#### Source extract
While acknowledging that race is not a biblical category and wishing the term could be abandoned, Piper admits that the term cannot be avoided if we want to helpfully communicate in our culture in which the term is deeply embedded in our language, books, articles, and conversations. So, for better or for worse, here is how Piper defines these terms that he will use throughout his book.

By using the term race, Piper has in mind chiefly physical features of a particular group of people that are distinguished by the color of the skin and the texture of the hair. He states that race is more complex than color but certainly not less. By using the term ethnicity, he has in mind chiefly the cultural components of a particular race that includes their beliefs, attitudes, behaviors, and practices. There is a particular reason that Piper finds it helpful to make this distinction that should prove helpful in the discussion. He says this,

“Since ethnicity includes beliefs and attitudes and behaviors, we are biblically and morally bound to value some aspects of some ethnicities over others. Where such valuing is truly rooted in biblical teaching about good and evil, this should not be called racism. There are aspects of every culture, including our own (whoever “our” is), which are sinful and in need of transformation. So the definition of racism here leaves room for assessing cultures on the basis of a biblical standard.”

While these definitions may not be perfect, they do give us a framework to begin discussing racism. For the term racism, Piper uses a definition developed by the Presbyterian Church in America which says, “Racism is an explicit or implicit belief or practice that qualitatively distinguishes or values one race over other races.” By using this definition of racism, Piper wants to focus in on the heart and behavior of a racist person. A sinful heart that believes that one race is more valuable than another, and sinful behavior that acts in a way that values one race over another. While bringing attention to the personal dimension of racism, he does leave room for racism to also have a structural dimension that might be exhibited laws, policies that exclude based on race. More on that in the coming chapters.


  1. What do you think are the benefits and drawbacks of adopting culturally understandable terms and definitions for this discussion?
  2. Why is it important for us to have a category of every culture having sinful beliefs and practices?


  • For humility as we dive into complex issues concerning race and ethnicity.
  • For the Spirit to birth in us a supernatural love for those who are different than us.
  • For wisdom and discernment to distinguish good from evil in these discussions.

#### Given exercise A
In the passage on race and ethnicity, which group developed the definition of racism that Piper uses?
#### Given exercise B
Repeat word for word the part of the passage on race and ethnicity between "1. What do you" and "different than us.", inclusive.
The rows below the passage on race and ethnicity have nothing to do with it.

#### Supplied records
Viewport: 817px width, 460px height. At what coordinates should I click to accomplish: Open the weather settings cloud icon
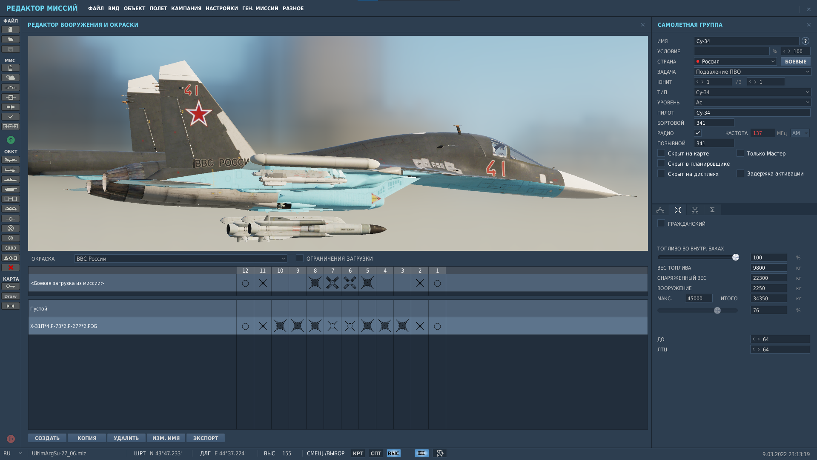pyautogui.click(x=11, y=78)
---
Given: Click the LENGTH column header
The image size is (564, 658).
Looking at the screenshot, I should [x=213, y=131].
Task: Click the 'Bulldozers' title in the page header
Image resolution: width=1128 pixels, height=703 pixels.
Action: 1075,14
--
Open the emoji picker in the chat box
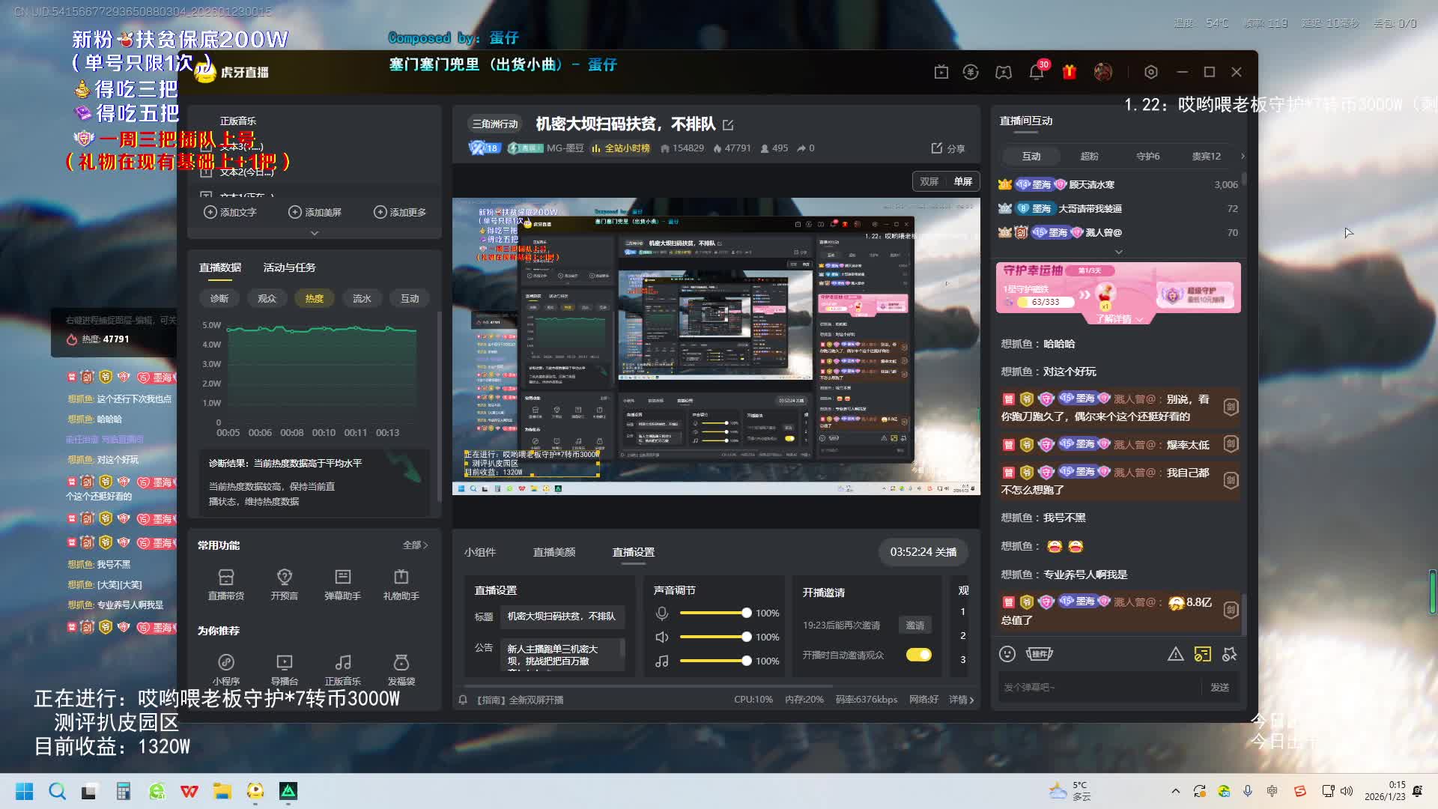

#### Answer A
The Presbyterian Church in America.

#### Answer B
1. What do you think are the benefits and drawbacks of adopting culturally understandable terms and definitions for this discussion?
  2. Why is it important for us to have a category of every culture having sinful beliefs and practices?


  • For humility as we dive into complex issues concerning race and ethnicity.
  • For the Spirit to birth in us a supernatural love for those who are different than us.